::: Study text

Sunday 4 March 2012

Big Data


The other day I watched the Oracle Big Data forum. Now available here. A half-day event with various speakers on the subject of BigData, including Tom Kyte , a mentor who I admire!

In the forum they have gone over Oracle's approach to Big Data and allow me to summarise it below:
  1. Acquire - Collect Big Data, identify it, where is it? Then store it in Oracle NoSQL - a value-pair database

  2. Organise - Stage Big Data in a transient elastic database. Using Oracle Data Integrator and the Oracle Hadoop connector, reduce and distil it.

  3. Analyse - Start Analytics on the now acquired (reduced/distilled) and organised Big Data, using variety of Oracle Tools, like Language R, pattern chasing etc.

  4. Decide - Present your data to the decision makers with dashboards, back into a relational database etc...
Looking at the summary above, it really describes Big Data as something as ... a distillation of a massive amount of data ... two questions come to my mind:
  • Where is Big Data?

  • Why do we want Big Data?
Answering the second question is easy. We want Big Data because is all about having detailed information to allow us to make better decisions. Classical "Your Boss's Decision Making" use of data, if you work for business. If you work in astrology probably the question will be: "Is there life in space?"

::::::
::: Information provided

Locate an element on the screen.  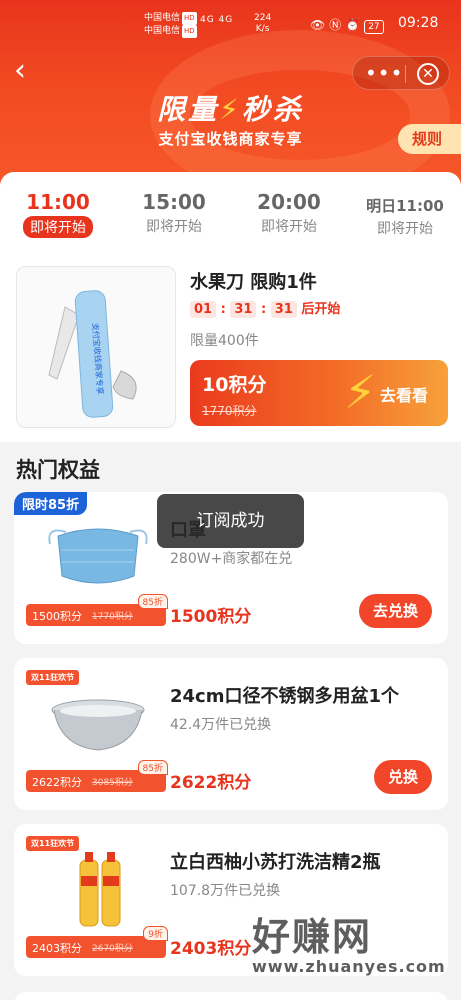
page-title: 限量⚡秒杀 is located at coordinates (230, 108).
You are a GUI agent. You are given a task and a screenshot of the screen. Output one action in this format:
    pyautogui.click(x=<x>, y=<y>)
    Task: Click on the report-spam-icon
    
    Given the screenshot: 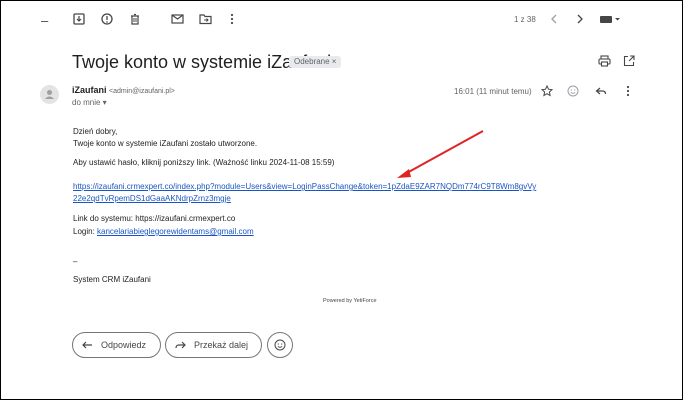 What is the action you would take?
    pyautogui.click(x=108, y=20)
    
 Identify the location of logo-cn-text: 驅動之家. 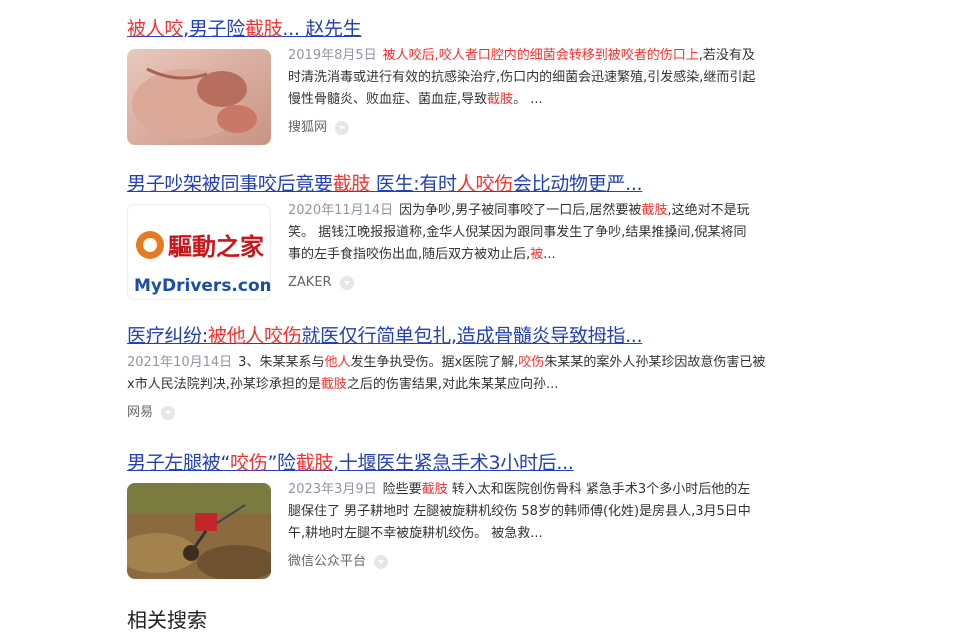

::::::
::: Information provided

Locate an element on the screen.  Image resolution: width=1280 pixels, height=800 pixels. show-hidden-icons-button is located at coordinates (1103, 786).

::::::

Prompt 1
From the Big Data post above, return everything from "The other day" down to "and distil it.", copied word for word.
Prompt 2
Translate this sentence from the Big Data post into Spanish: "The other day I watched the Oracle Big Data forum."

Answer space 1
The other day I watched the Oracle Big Data forum. Now available here. A half-day event with various speakers on the subject of BigData, including Tom Kyte , a mentor who I admire!

In the forum they have gone over Oracle's approach to Big Data and allow me to summarise it below:
  1. Acquire - Collect Big Data, identify it, where is it? Then store it in Oracle NoSQL - a value-pair database

  2. Organise - Stage Big Data in a transient elastic database. Using Oracle Data Integrator and the Oracle Hadoop connector, reduce and distil it.

Answer space 2
El otro día vi el foro de Big Data de Oracle.